Understanding Adam Optimizer via Online Learning of Updates: Adam is FTRL in Disguise
Kwangjun Ahn, Zhiyu Zhang, Yunbum Kook, Yan Dai
TL;DR
This work reframes the Adam optimizer through online learning of updates (OLU), showing that Adam is the discounted-FTRL instance of a Follow-the-Regularized-Leader learner. By linking dynamic regret guarantees of Discounted-FTRL to optimization performance, the authors reveal how momentum (updates aggregated over time) and discounting (β<1) contribute to Adam's effectiveness, especially in dynamic or nonstationary environments.
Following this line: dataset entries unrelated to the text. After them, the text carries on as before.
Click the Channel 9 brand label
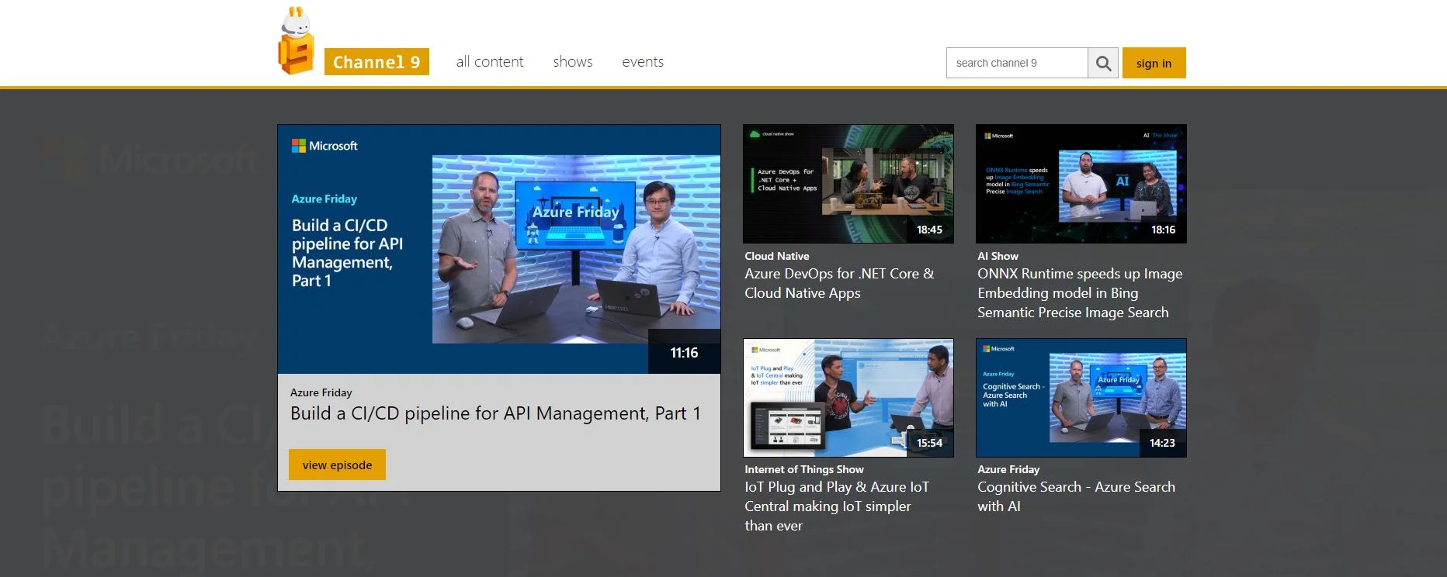 pos(376,62)

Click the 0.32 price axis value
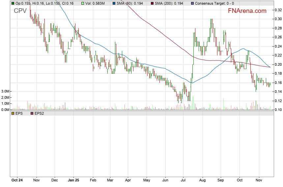[x=278, y=10]
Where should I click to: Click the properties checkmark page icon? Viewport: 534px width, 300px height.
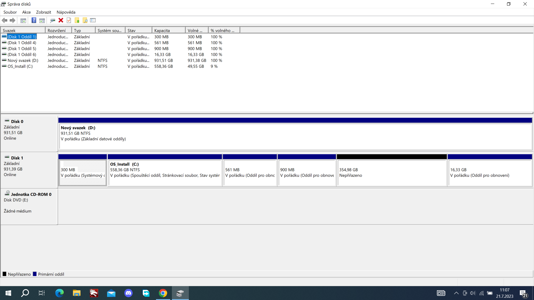coord(69,20)
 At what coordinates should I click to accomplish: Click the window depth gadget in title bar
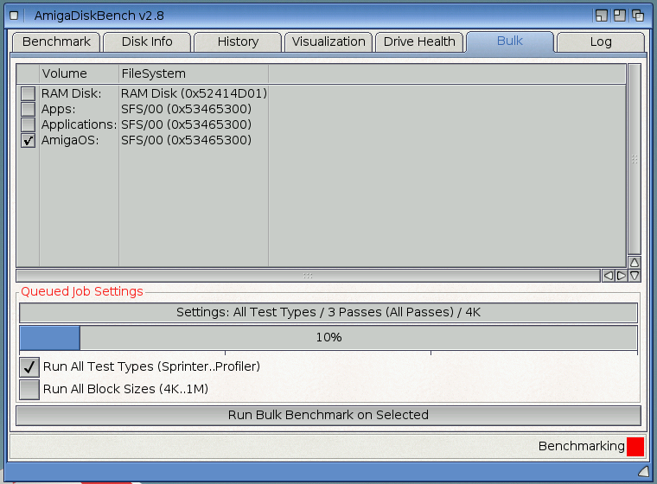(x=638, y=16)
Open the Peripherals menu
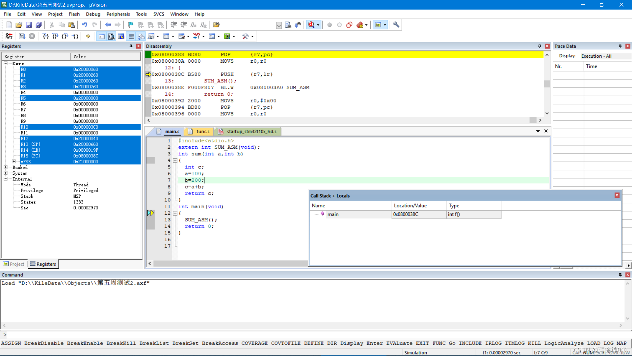 pyautogui.click(x=118, y=14)
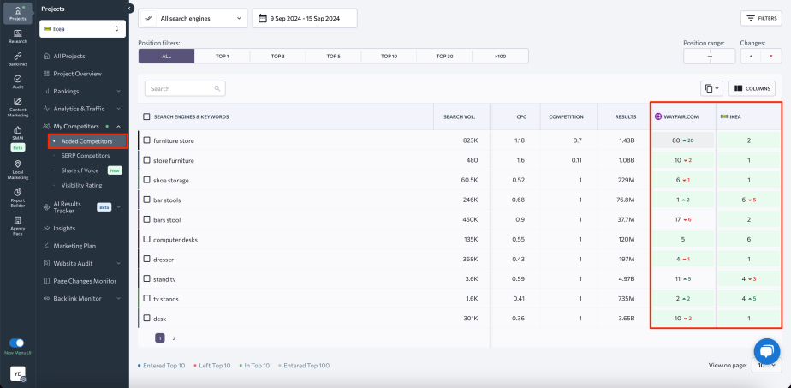
Task: Adjust the Position range slider
Action: [x=709, y=56]
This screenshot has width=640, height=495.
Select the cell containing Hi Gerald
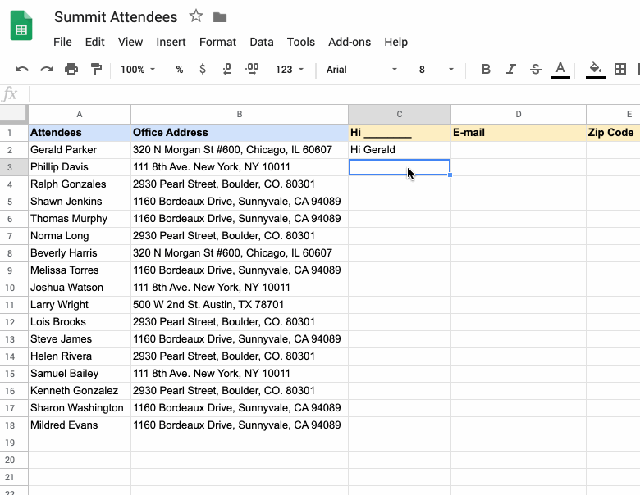[400, 150]
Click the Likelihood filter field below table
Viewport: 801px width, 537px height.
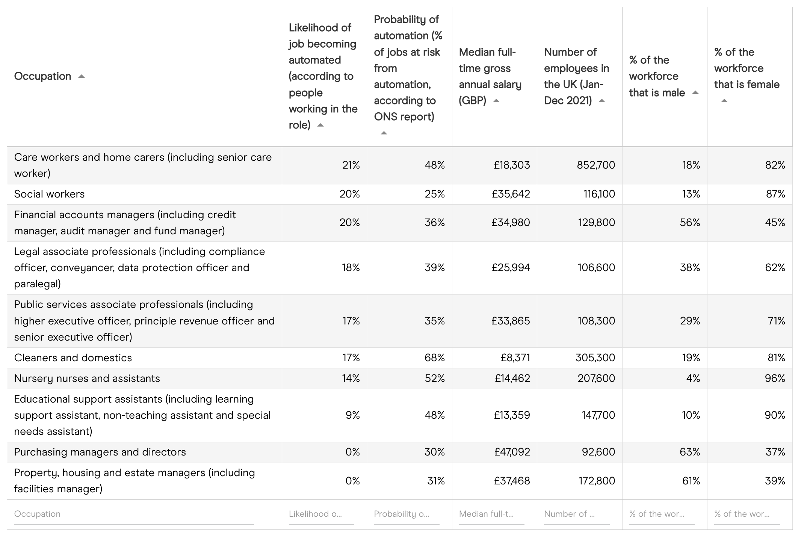click(x=321, y=514)
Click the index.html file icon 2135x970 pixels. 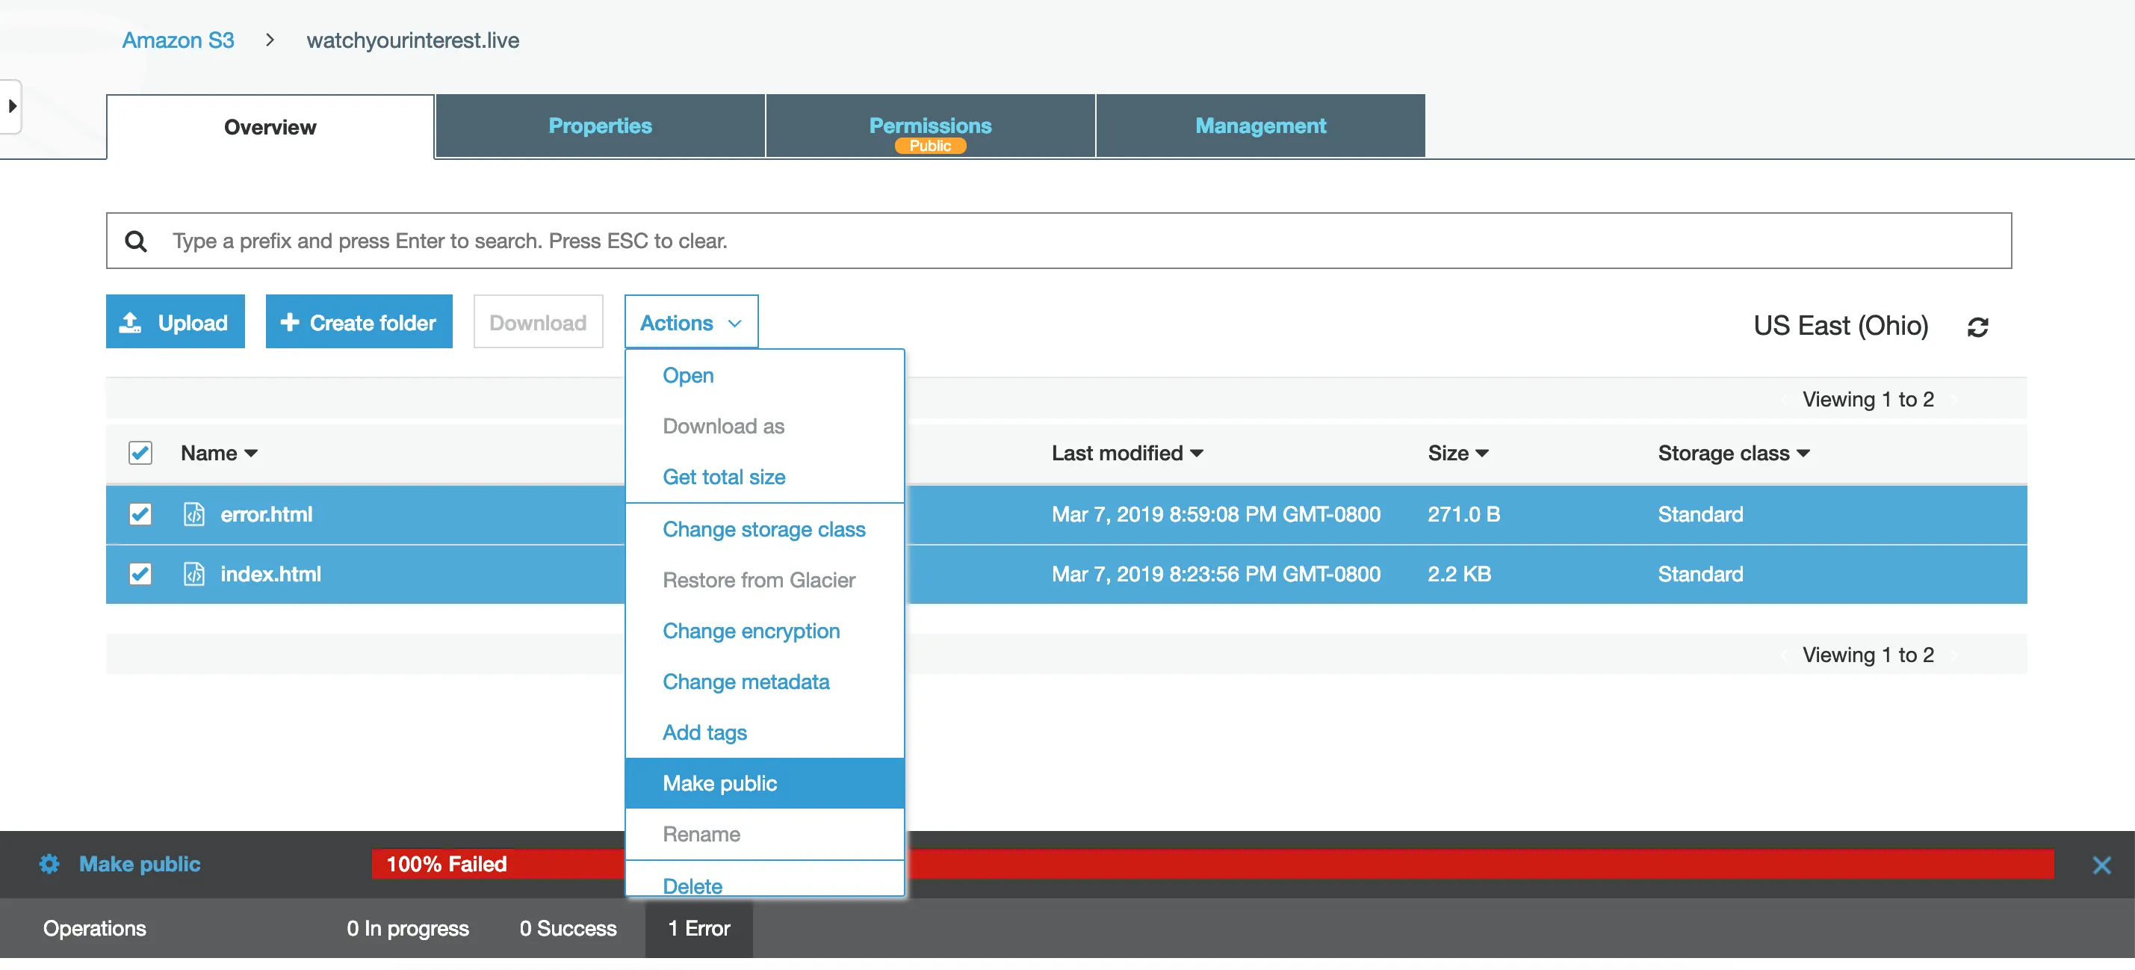click(x=194, y=574)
The analysis yields dynamic regret bounds and a discounted-to-dynamic conversion, providing theoretical insight into when Adam-like dynamics outperform non-momentum baselines. The results illuminate Adam’s potential advantages for sparse and changing gradients, and suggest a broader framework for analyzing and designing optimizers beyond Adam, with implications for practice and future research.
Abstract
Despite the success of the Adam optimizer in practice, the theoretical understanding of its algorithmic components still remains limited. In particular, most existing analyses of Adam show the convergence rate that can be simply achieved by non-adative algorithms like SGD. In this work, we provide a different perspective based on online learning that underscores the importance of Adam's algorithmic components. Inspired by Cutkosky et al. (2023), we consider the framework called online learning of updates/increments, where we choose the updates/increments of an optimizer based on an online learner. With this framework, the design of a good optimizer is reduced to the design of a good online learner. Our main observation is that Adam corresponds to a principled online learning framework called Follow-the-Regularized-Leader (FTRL). Building on this observation, we study the benefits of its algorithmic components from the online learning perspective.